Financial Highlights
The Group recorded a turnover of RMB 58.746 billion in the
first half of 2017, an increase of 8.82% from the same period last
year.
Air passenger revenue was up 8.02% year-on year to RMB 51.052 billion, while air cargo revenue
went up by 19.65% year-on-year to RMB
4.487billion.
Operating expenses increased by 15.12% to RMB 52.939 billion, up from RMB 45.987
billion reported in the first half of 2016. Jet fuel cost recorded
a year-on-year increase of RMB 3.902 billion, up by 40.11%
from the same period last year, mainly due to the increase in jet
fuel price.
Net profit increased year-on-year by 3.33% to RMB 3.921
billion. During the period, the Group recorded an exchange gain of
RMB 1.270 billion as compared to a loss of RMB 1.698 billion the same period of last year,
arising from the depreciation of USD to RMB.
Business Review
In the first half of 2017, the Company's capacity measured by
Available Tonne Kilometers (ATK) was 17.142 billion, representing a
year-on-year increase of 3.77%. Traffic measured by Revenue Tonne
Kilometers (RTK) was 12.092 billion, representing a year-on-year
increase of 6.35%.
The Company tightened cost control to improve efficiency,
strengthened strategic synergies, optimized the structural
composition of its resources and maintained its competitive cost
advantage. Through enhanced internal and external coordination, it
capitalized on a window of opportunity for stock placement,
successfully completed its secondary offering of A shares, and
raised RMB 11.2 billion.
Passengers
In the first half of 2017, the Group carried a total of 49.20
million passengers, a year-on-year increase of 5%. Passenger
capacity, measured by Available Seat Kilometers (ASK), increased by
4.94% to 118.992 billion. Capacity for domestic and international
routes rose by 4.96% and 6.41% respectively, while capacity for
regional routes fell by 7.40%. Overall passenger traffic, measured
by Revenue Passenger Kilometers (RPK) increased by 6.53% to 96.415
billion. Traffic on domestic and international routes increased by
6.30% and 8.47% respectively, while regional traffic dropped by
6.65% year-on-year. Passenger load factor rose by 1.20 percentage
points to 81.03%. Revenue per RPK reached RMB0.53, an increase of 1.42% year-on-year.
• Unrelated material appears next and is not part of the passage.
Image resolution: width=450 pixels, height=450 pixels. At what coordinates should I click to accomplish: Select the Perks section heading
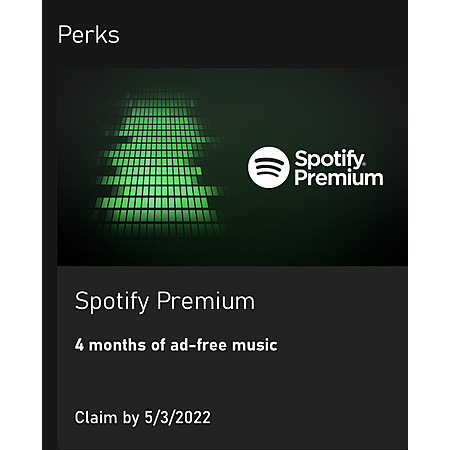pos(89,34)
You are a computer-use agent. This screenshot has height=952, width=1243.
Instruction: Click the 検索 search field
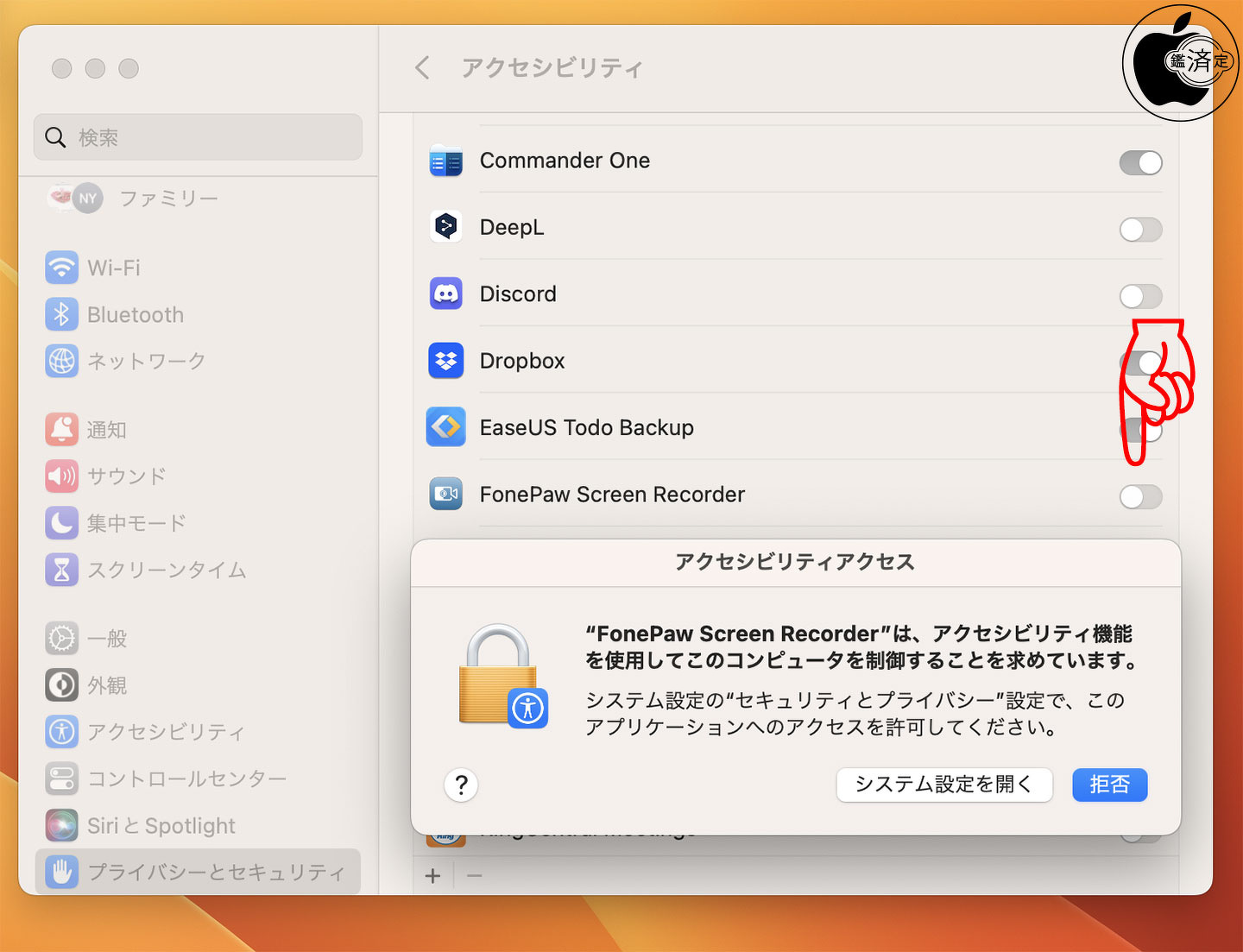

In the first half of 2017, the Group introduced 16 aircraft,
including 2 B787-9 aircraft, and phased out 11 aircraft, further
enhancing the alignment of its fleet and network. The total fleet
size was 628 aircraft, with an average age of 6.53 years. During
the period, the Company prudently expanded and developed its
network, effectively enhancing the value of hub networks, and
continuously optimized the global network. In coordination with the
national strategic development of "One
Belt, One Road" and the integration of Beijing, Tianjin and Hebei, the Company launched international
routes from Beijing to Astana,
Zurich, and domestic routes from
Beijing to Zhengzhou to Shaoyang, and linked 17 European
cities with domestic cities via Beijing with through check-in baggage service,
which further enhanced connecting capabilities for the Beijing hub. Meanwhile, the Company keeps
developing the Shanghai
international gateway, Chengdu and Shenzhen regional hubs. Route network has been
further developed by launching new routes (including resumption
routes), such as Shanghai-Barcelona, Chengdu-kashgar, Hangzhou-Liupanshui, Hong
Kong-Yuncheng etc. As of June 30,
2017, the Company's passenger traffic routes have expanded
to 408 in total across 6 continents, including 287 domestic, 106
international and 15 regional routes. The Company's network covers
39 countries and regions globally and 184 cities, including 115
domestic, 66 international and 3 regional cities. Through Star
Alliance, the Company's route network extends to 1,307 destinations
in 191 countries.
The Company vigorously enhanced its yield level, accelerated its
business model transformation, and enhanced its core brand value.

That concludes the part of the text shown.